__The problem__
Please count how many lines in the listing below contain the word "camera". Reply with the number alone.

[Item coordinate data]
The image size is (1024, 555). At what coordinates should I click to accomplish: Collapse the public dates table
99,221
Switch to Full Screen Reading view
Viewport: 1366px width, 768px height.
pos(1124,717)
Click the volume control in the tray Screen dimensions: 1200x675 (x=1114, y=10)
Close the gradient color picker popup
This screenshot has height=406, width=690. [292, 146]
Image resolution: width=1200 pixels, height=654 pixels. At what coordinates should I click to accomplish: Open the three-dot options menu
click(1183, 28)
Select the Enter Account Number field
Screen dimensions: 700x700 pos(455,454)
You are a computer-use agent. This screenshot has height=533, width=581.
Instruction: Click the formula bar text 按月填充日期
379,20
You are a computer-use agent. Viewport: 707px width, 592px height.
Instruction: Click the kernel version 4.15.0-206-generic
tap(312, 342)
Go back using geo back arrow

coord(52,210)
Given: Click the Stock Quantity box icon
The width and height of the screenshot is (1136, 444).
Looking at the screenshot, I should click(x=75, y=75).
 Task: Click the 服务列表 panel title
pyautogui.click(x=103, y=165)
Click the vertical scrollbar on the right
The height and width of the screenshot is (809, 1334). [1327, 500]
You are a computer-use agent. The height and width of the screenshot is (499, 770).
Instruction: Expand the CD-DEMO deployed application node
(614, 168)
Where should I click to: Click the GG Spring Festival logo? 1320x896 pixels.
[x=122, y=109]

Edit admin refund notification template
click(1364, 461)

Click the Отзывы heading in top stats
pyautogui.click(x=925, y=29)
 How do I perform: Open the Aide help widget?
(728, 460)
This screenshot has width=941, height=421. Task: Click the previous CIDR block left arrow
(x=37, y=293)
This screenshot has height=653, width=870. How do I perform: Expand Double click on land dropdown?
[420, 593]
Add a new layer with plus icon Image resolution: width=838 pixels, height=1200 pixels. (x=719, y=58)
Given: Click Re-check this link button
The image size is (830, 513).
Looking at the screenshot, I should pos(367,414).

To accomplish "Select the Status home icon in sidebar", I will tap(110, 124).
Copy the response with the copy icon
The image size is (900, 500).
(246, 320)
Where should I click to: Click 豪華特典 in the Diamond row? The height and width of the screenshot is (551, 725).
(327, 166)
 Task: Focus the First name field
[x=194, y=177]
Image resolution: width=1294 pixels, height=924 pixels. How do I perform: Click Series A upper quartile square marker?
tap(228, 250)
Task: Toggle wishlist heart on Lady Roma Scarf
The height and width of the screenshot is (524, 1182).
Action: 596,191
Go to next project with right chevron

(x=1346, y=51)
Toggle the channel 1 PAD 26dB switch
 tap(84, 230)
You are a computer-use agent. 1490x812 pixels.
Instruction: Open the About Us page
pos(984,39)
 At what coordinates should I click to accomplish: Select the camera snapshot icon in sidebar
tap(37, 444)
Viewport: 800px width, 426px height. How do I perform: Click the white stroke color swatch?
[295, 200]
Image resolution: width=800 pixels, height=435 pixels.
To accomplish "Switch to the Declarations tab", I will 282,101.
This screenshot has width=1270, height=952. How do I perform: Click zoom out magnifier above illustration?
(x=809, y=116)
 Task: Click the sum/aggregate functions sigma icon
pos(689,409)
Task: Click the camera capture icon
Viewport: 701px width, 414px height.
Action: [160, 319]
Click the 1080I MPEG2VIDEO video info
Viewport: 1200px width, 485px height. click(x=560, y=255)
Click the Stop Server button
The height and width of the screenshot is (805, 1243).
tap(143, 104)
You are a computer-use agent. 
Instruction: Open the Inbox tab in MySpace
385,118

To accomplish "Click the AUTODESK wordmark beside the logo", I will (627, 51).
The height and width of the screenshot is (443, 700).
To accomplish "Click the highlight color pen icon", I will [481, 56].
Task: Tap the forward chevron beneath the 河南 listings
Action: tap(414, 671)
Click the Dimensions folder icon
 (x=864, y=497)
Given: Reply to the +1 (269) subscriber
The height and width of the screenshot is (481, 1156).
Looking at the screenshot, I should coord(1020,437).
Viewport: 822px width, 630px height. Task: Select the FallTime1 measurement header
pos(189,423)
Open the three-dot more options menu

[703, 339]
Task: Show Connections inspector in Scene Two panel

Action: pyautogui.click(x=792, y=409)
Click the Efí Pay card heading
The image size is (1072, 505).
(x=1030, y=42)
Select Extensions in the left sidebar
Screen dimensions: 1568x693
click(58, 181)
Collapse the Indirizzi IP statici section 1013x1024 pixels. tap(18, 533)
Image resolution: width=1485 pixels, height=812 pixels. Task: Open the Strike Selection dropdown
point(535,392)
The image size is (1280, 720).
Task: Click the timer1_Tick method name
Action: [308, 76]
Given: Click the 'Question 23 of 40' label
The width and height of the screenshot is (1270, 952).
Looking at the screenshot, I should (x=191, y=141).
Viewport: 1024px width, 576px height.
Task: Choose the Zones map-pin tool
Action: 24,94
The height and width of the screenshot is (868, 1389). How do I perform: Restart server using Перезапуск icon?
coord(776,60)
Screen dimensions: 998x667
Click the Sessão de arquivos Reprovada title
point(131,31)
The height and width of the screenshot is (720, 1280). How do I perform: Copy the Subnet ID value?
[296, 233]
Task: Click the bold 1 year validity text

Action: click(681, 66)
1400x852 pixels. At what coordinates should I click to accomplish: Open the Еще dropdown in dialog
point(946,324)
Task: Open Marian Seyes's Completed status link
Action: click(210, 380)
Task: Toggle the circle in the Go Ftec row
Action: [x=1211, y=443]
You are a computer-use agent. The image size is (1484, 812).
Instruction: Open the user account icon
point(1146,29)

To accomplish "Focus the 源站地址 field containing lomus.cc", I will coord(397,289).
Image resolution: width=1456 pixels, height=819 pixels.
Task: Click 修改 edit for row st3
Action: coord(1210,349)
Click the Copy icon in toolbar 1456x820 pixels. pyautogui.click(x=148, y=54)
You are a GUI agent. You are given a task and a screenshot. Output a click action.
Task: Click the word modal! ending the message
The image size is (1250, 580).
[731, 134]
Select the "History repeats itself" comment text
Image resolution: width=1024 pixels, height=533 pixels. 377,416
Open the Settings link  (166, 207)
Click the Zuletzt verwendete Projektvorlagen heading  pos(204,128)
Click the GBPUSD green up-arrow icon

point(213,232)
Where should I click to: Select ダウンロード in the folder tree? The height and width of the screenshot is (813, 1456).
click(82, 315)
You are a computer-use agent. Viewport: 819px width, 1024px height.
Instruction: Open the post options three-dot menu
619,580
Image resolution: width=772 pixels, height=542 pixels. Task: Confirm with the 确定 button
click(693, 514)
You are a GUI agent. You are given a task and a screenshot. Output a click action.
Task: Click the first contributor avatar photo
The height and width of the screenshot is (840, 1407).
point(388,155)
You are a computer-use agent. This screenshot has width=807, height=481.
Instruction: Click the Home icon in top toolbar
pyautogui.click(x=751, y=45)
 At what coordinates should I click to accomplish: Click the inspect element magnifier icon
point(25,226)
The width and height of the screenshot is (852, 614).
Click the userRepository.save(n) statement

__Exercise output__
2